### VORLIEGENDER TEXT
Christian Thielemann, Chefdirigent der Sächsischen Staatskapelle Dresden und künstlerischer Leiter der Salzburger Osterfestspiele, steht seit diesem Wochenende im Zentrum einer Personaldebatte. Wie die Salzburger Nachrichten am vergangenen Freitag veröffentlichten, weigerte sich Thielemann, den designierten geschäftsführenden Intendanten der Osterfestspiele Salzburg, Nikolaus Bachler, neben sich zu akzeptieren und drohte mit Rücktritt. Diesen Montag wiederum hieß es, die Salzburger Landesregierung halte an der Personalie Bachler fest. Thielemann sei der Regierung zufolge doch einverstanden. "Wir werden das schon stemmen", soll er laut Landeshauptmann Wilfried Haslauer (ÖVP) gesagt haben. Für dieses plötzlich affirmative Zitat Thielemanns gibt es allerdings keine andere Quelle. Der Maestro selbst will sich zu all dem nicht öffentlich äußern. Auch Bachler hält sich bedeckt.

### ARBEITSAUFTRAG
Führen Sie den Text über die Personaldebatte um Christian Thielemann nach seinem letzten Satz fort. Die anschließenden Zeilen sind hierfür ohne Belang.

### DATENAUSZUG
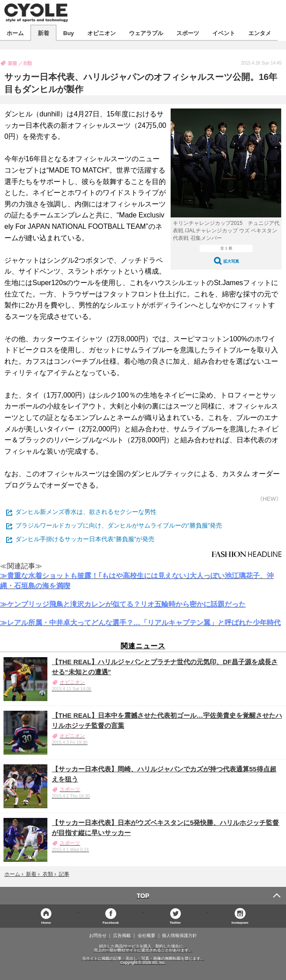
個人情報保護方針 (179, 936)
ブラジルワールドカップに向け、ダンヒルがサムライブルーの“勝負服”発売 (118, 525)
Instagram (240, 922)
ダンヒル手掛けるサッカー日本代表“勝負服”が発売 (85, 539)
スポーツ (188, 33)
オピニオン (101, 33)
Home (46, 922)
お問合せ (98, 936)
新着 (43, 33)
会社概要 (147, 936)
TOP (143, 896)
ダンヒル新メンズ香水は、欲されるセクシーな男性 (86, 512)
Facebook (111, 922)
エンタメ (260, 33)
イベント (224, 33)
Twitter (175, 922)
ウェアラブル (146, 33)
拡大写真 (231, 261)
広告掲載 (122, 936)
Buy (68, 33)
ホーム (15, 33)
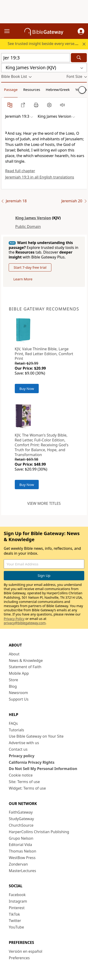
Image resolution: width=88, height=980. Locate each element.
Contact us (18, 749)
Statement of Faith (25, 667)
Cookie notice (21, 775)
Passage (11, 89)
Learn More (23, 279)
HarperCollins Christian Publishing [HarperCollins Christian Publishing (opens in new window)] (39, 832)
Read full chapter (20, 171)
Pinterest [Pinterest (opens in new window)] (16, 908)
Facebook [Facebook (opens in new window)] (17, 895)
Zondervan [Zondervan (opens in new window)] (18, 864)
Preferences (19, 958)
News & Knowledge (26, 660)
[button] (81, 31)
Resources (32, 89)
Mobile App (19, 673)
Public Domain (28, 226)
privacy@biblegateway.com (24, 623)
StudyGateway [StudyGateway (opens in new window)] (21, 819)
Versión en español (26, 951)
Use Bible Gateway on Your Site (36, 736)
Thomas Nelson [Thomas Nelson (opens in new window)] (23, 851)
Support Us (19, 699)
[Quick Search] (36, 58)
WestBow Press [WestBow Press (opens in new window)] (22, 858)
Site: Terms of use (24, 781)
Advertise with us (24, 743)
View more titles (44, 503)
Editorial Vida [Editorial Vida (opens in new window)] (20, 845)
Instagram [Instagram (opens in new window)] (18, 901)
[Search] (79, 58)
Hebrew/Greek (58, 89)
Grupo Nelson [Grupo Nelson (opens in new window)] (21, 838)
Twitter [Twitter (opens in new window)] (15, 921)
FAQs (13, 723)
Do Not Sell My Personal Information (43, 768)
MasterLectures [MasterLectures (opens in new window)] (22, 870)
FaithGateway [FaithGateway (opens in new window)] (21, 812)
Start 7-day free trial (30, 267)
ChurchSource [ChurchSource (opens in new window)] (21, 825)
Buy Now (27, 388)
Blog (13, 686)
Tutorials (16, 730)
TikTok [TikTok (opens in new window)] (15, 914)
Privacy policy (21, 756)
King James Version (33, 218)
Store (13, 680)
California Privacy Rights (32, 762)
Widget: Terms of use (27, 788)
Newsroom (18, 692)
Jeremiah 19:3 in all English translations (39, 177)
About (14, 654)
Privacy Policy (14, 619)
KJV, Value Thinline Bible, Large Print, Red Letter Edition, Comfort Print (44, 354)
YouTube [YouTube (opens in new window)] (16, 927)
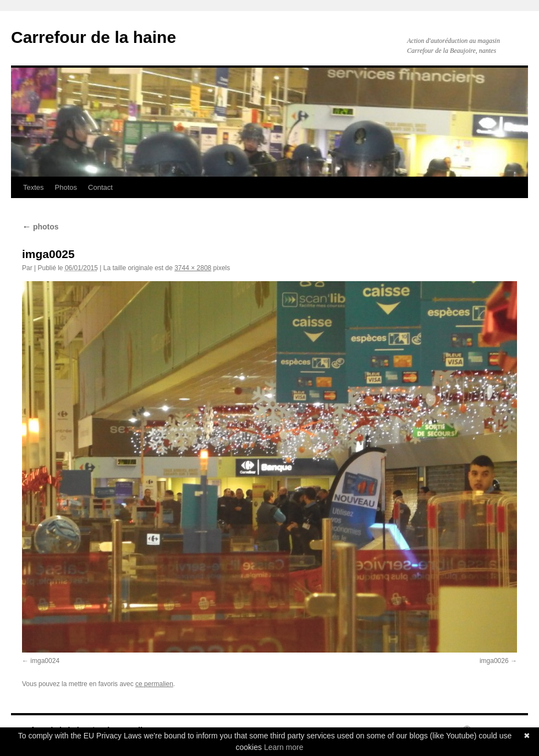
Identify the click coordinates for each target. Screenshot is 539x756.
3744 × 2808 (193, 268)
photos (40, 227)
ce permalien (154, 684)
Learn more (284, 747)
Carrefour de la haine (94, 37)
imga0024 (45, 661)
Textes (34, 187)
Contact (100, 187)
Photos (66, 187)
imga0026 (494, 661)
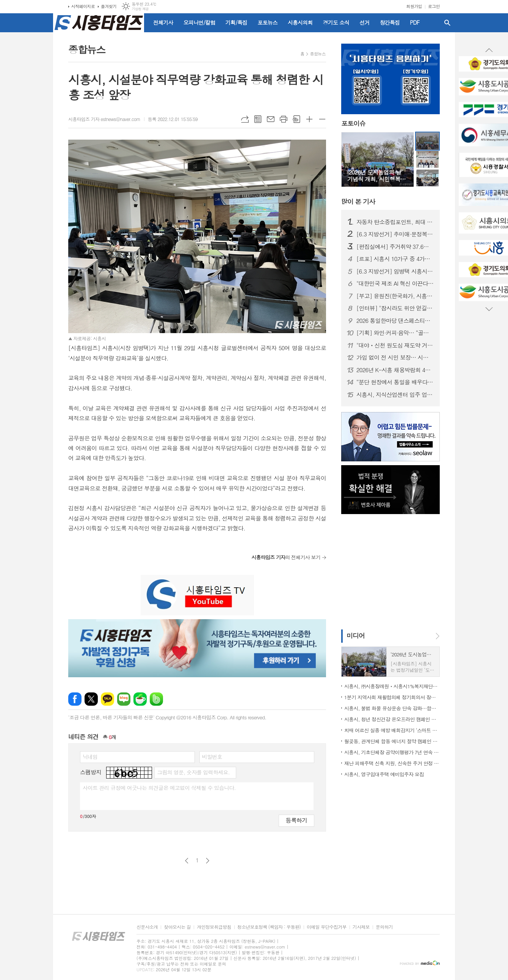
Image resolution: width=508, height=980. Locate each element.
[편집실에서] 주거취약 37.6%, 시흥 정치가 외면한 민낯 (395, 247)
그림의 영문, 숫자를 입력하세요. (193, 772)
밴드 (156, 699)
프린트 (284, 119)
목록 (258, 119)
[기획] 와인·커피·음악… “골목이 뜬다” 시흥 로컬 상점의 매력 (395, 333)
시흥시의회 (300, 22)
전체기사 (163, 22)
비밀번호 (212, 757)
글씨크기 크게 (310, 119)
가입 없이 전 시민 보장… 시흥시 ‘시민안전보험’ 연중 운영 (395, 357)
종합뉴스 (318, 54)
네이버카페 (140, 699)
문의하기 (384, 927)
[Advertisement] (389, 571)
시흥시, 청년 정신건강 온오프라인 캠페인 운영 (392, 719)
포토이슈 (353, 124)
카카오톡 (107, 699)
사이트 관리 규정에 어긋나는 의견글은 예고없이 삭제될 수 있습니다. (159, 788)
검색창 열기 (447, 23)
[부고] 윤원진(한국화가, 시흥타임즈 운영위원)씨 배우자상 (395, 296)
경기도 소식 (336, 22)
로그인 (434, 6)
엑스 (91, 699)
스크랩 (297, 119)
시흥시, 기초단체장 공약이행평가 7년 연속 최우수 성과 (392, 752)
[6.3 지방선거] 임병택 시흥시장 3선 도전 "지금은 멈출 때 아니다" (395, 271)
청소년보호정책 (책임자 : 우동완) (269, 927)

### DIE ANTWORT
Bei den Salzburger Osterfestspielen herrscht nun Ungewissheit: Es stimme beides, heißt es von der Presseabteilung, dass für Thielemann eine Zusammenarbeit mit Bachler nicht in Betracht kommt und dass die Politik weiterhin an Bachler festhält. "Wir wissen selbst nicht, was jetzt passiert", sagt Martin Riegler von der Presseabteilung des Festivals.

Mitte September hatte der Aufsichtsrat des Salzburger Klassikfestivals bekanntgegeben, dass Nikolaus Bachler, im Moment Intendant der Bayerischen Staatsoper, ab 1. Juli 2020 kaufmännischer Geschäftsführer sein wird und ab der Saison 2022 die Intendanz des Festivals übernehmen wird. Damit soll er die Nachfolge von Peter Ruzicka antreten, der noch bis Ende Juni 2020 geschäftsführender Intendant ist. Spätestens bei der offiziellen Verkündung muss sich Christian Thielemann übergangen gefühlt haben, denn schon im August schrieb er folgende Sätze an die Aufsichtsratsvorsitzende Sarah Wedl-Wilson: "Mit Herrn Bachler wird es nichts. Wenn die Politiker ihn wollen, muss ich gehen." So zitieren ihn die Salzburger Nachrichten, die diese Zeilen neben anderen ähnlichen Zitaten publik gemacht haben. Sie lesen sich als eindeutige Ablehnung Bachlers, der in Zukunft neben Thielemann künstlerische Entscheidungsmacht bei den Salzburger Osterfestspielen haben soll.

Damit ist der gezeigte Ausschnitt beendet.